STF ADPF 703 AgR
TRIBUTÁRIOAGRAVO REGIMENTAL EM ARGUIÇÃO DE DESCUMPRIMENTO DE PRECEITO FUNDAMENTAL. DECRETOS MUNICIPAIS. MEDIDAS DE RECOLHIMENTO NOTURNO RELACIONADAS À COVID-19. ILEGIMITIDADE ATIVA. ENTIDADE QUE NÃO REPRESENTA CATEGORIA PROFISSIONAL. INOBSERVÂNCIA DO REQUISITO DA SUBSIDIARIEDADE. POSSIBILIDADE DE IMPUGNAÇÃO EM SEDE DE CONTROLE CONCENTRADO PERANTE TRIBUNAIS DE JUSTIÇA LOCAIS. DESPROVIMENTO DO AGRAVO REGIMENTAL.
1. A jurisprudência do STF exige, para a caracterização da legitimidade ativa das entidades de classe e confederações sindicais nas ações de controle concentrado de constitucionalidade, a representatividade de categoria empresarial ou profissional.
2. Sob esse enfoque, a Associação Nacional de Juristas Evangélicos – ANAJURE carece de legitimidade para a propositura da presente arguição, na medida em que congrega associados vinculados por convicções e práticas intelectuais e religiosas. Precedentes.
3. O cabimento da Arguição de Descumprimento de Preceito Fundamental será viável desde que haja a observância do princípio da subsidiariedade, que exige o esgotamento de todas as vias possíveis para sanar a lesão ou a ameaça de lesão a preceitos fundamentais, ou a verificação, ab initio, de sua inutilidade para a preservação do preceito. Precedentes desta CORTE.

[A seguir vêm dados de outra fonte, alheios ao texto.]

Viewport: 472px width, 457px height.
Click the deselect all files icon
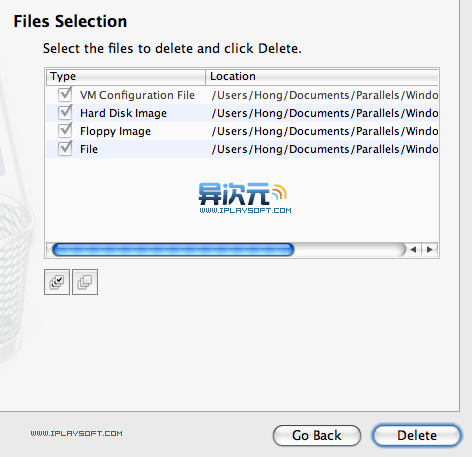(85, 282)
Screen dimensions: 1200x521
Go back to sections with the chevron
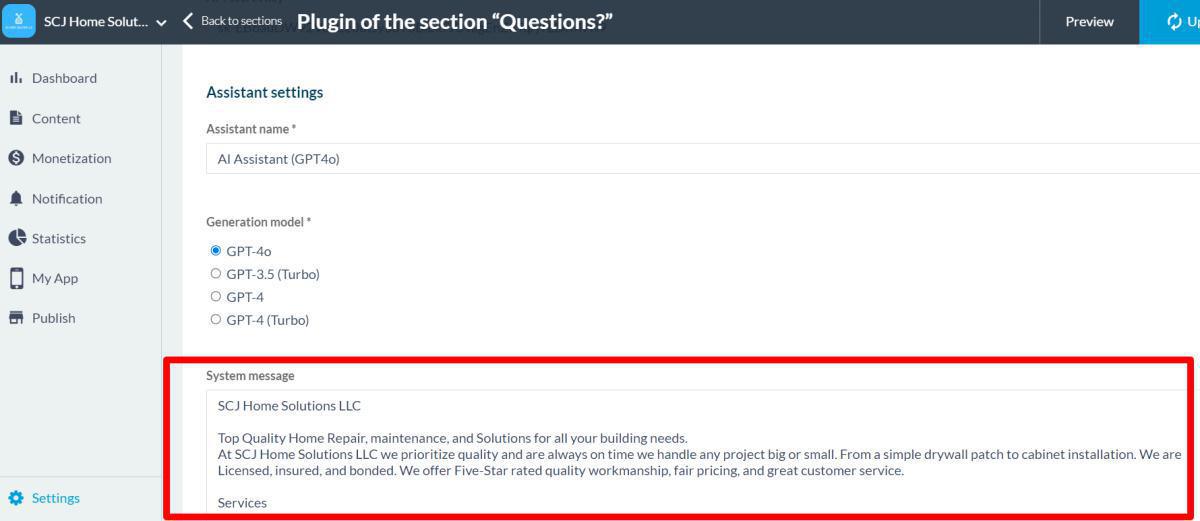click(x=188, y=21)
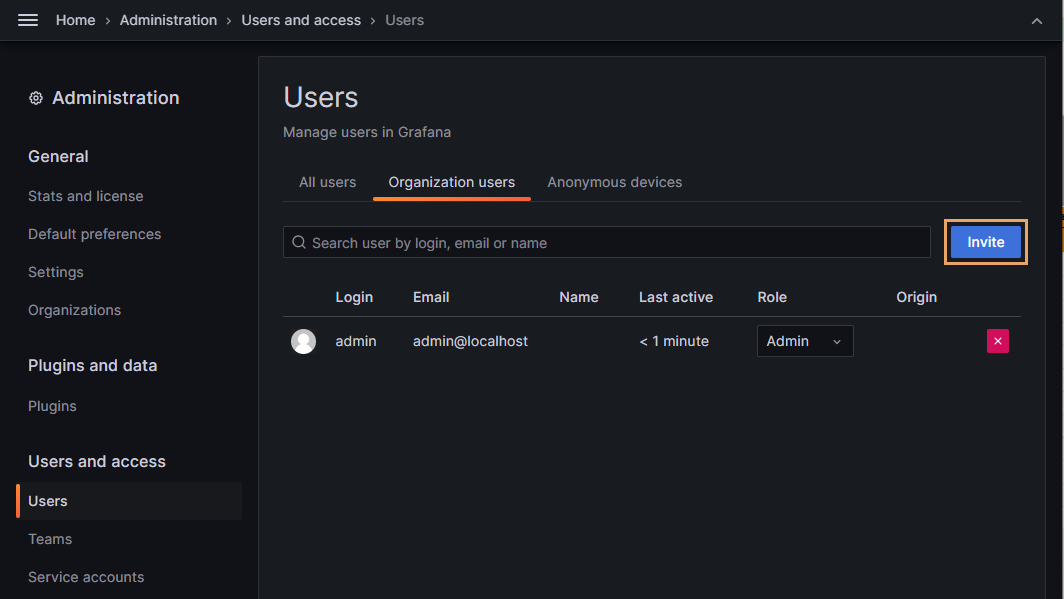Open Stats and license page
1064x599 pixels.
pyautogui.click(x=85, y=196)
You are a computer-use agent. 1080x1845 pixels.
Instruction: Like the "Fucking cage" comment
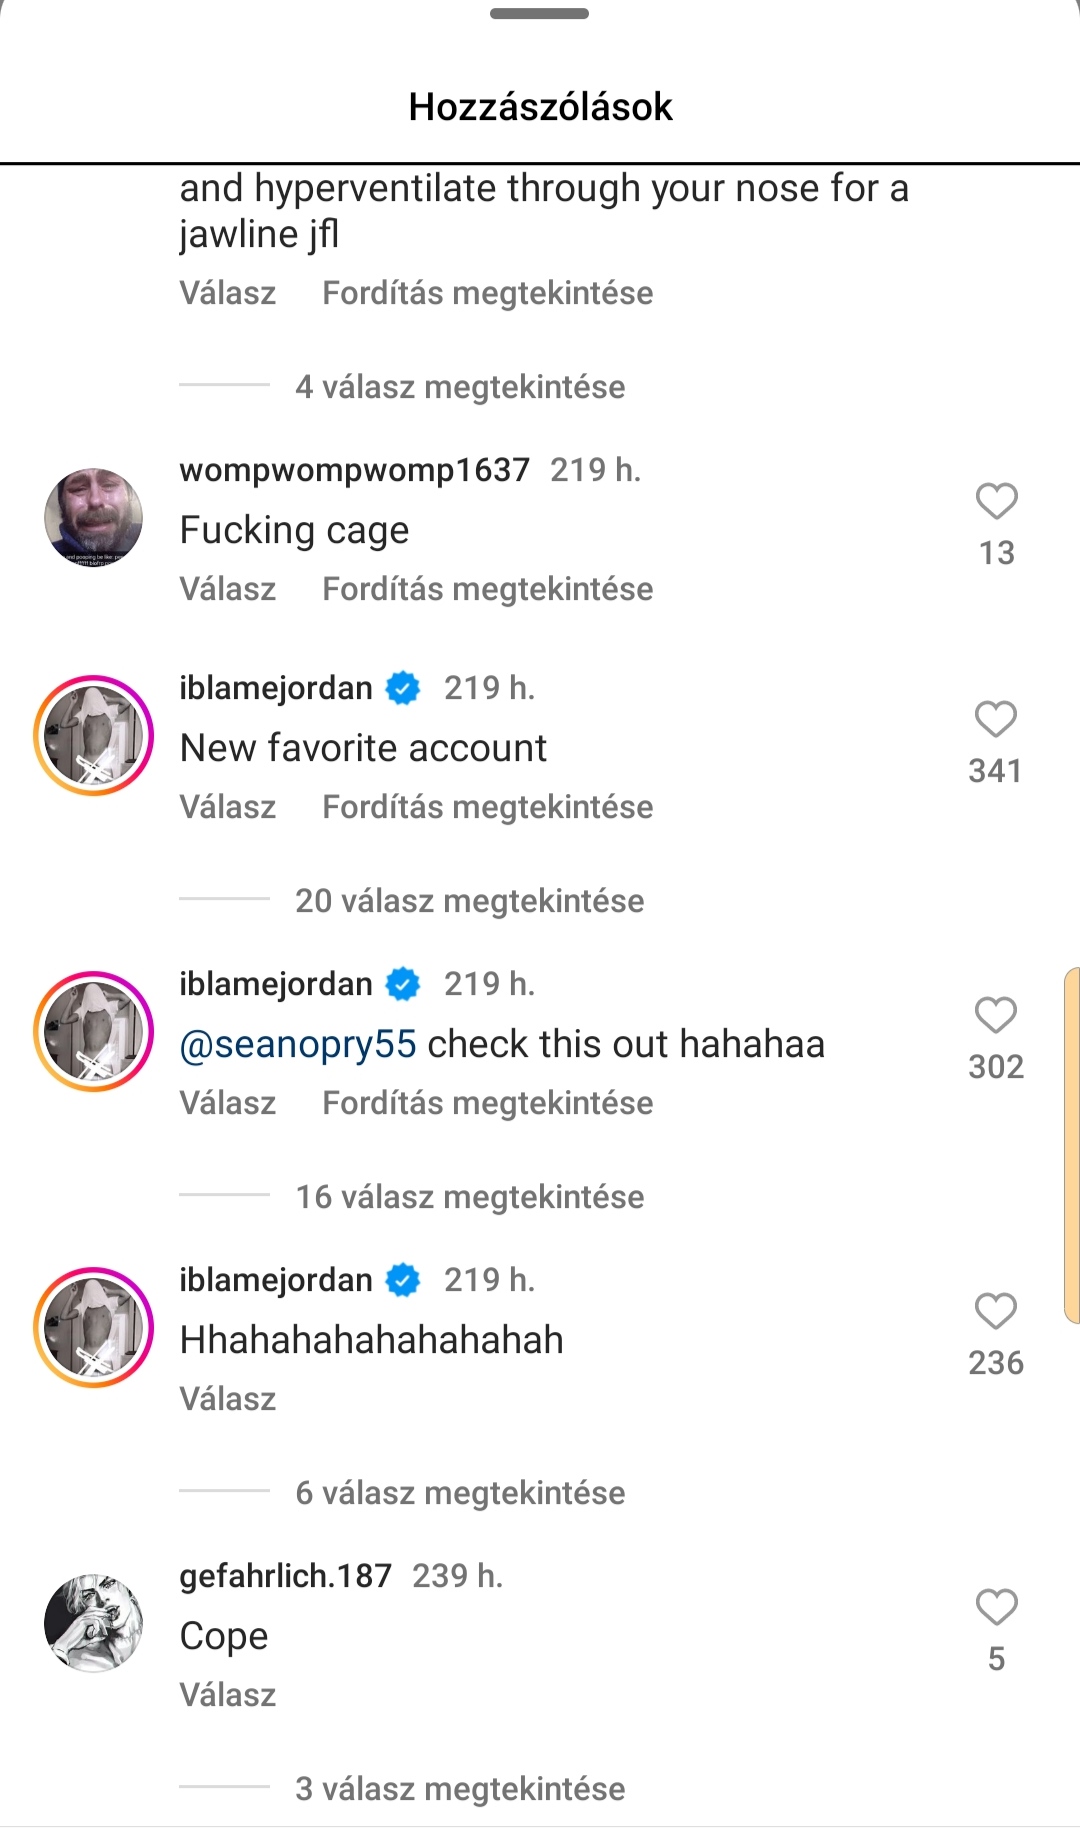coord(996,502)
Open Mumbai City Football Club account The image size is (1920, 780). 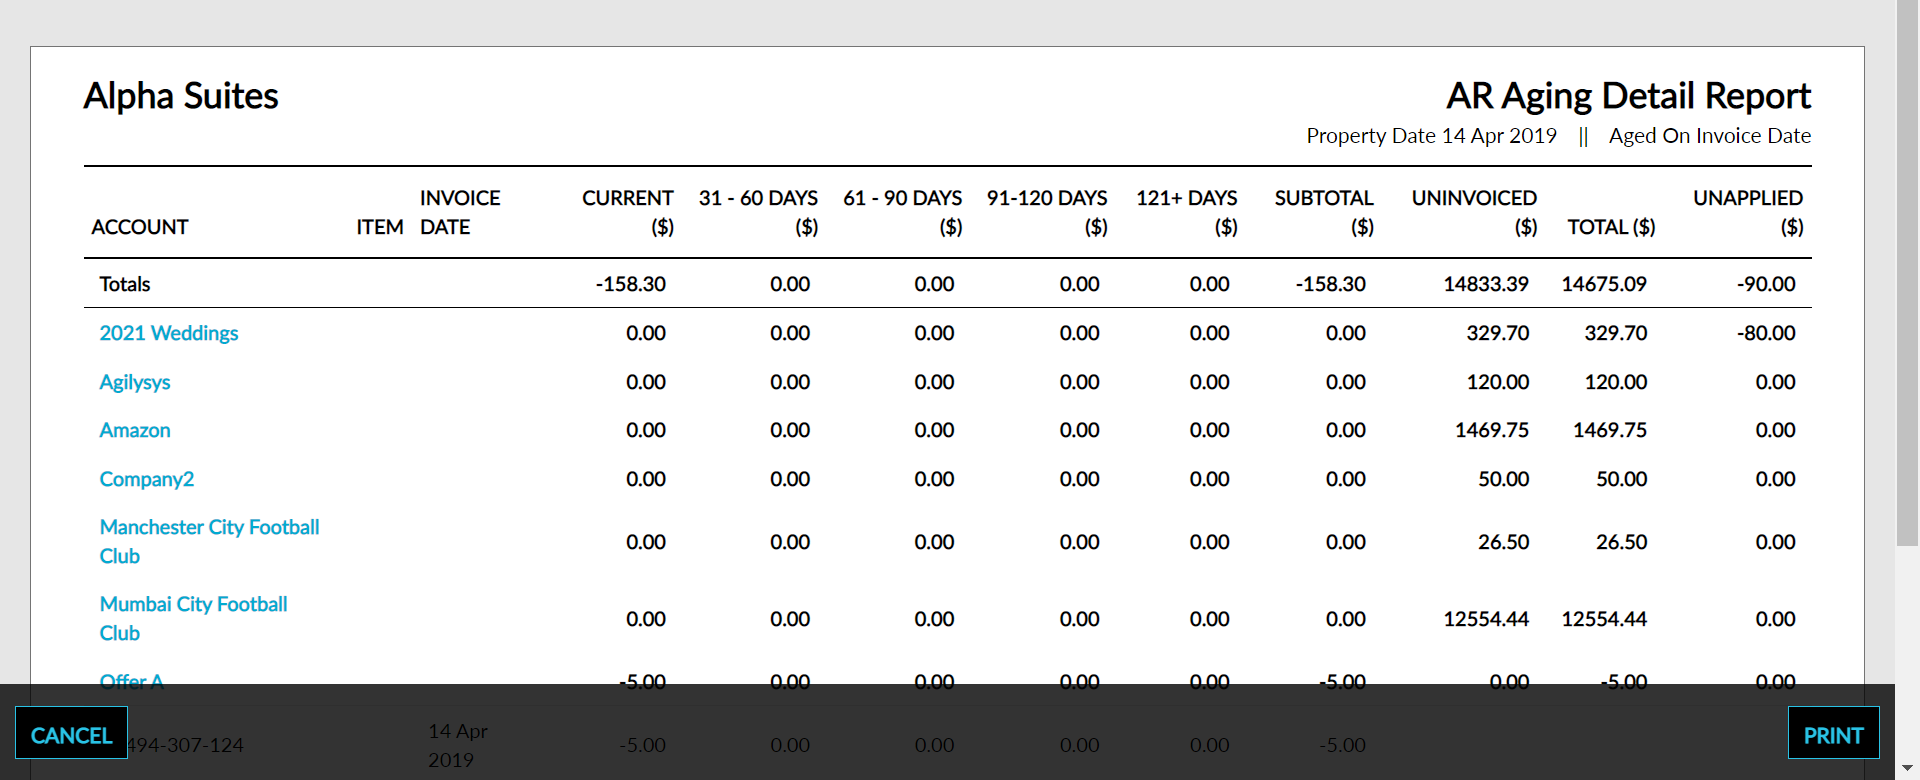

4. A possibilidade de impugnação de ato normativo municipal perante o Tribunal de Justiça local, em sede concentrada, tendo-se por parâmetro de controle dispositivo da Constituição estadual, ou mesmo da Constituição Federal, desde que se trate de norma de reprodução obrigatória, caracteriza meio eficaz para sanar a lesividade apontada pela parte, de mesmo alcance e celeridade que a arguição de descumprimento de preceito fundamental perante o SUPREMO TRIBUNAL FEDERAL, em razão do que se mostra desatendido o requisito da subsidiariedade (art. 4º, § 1º, da Lei 9.882/1999).
5. Agravo Regimental a que se nega provimento.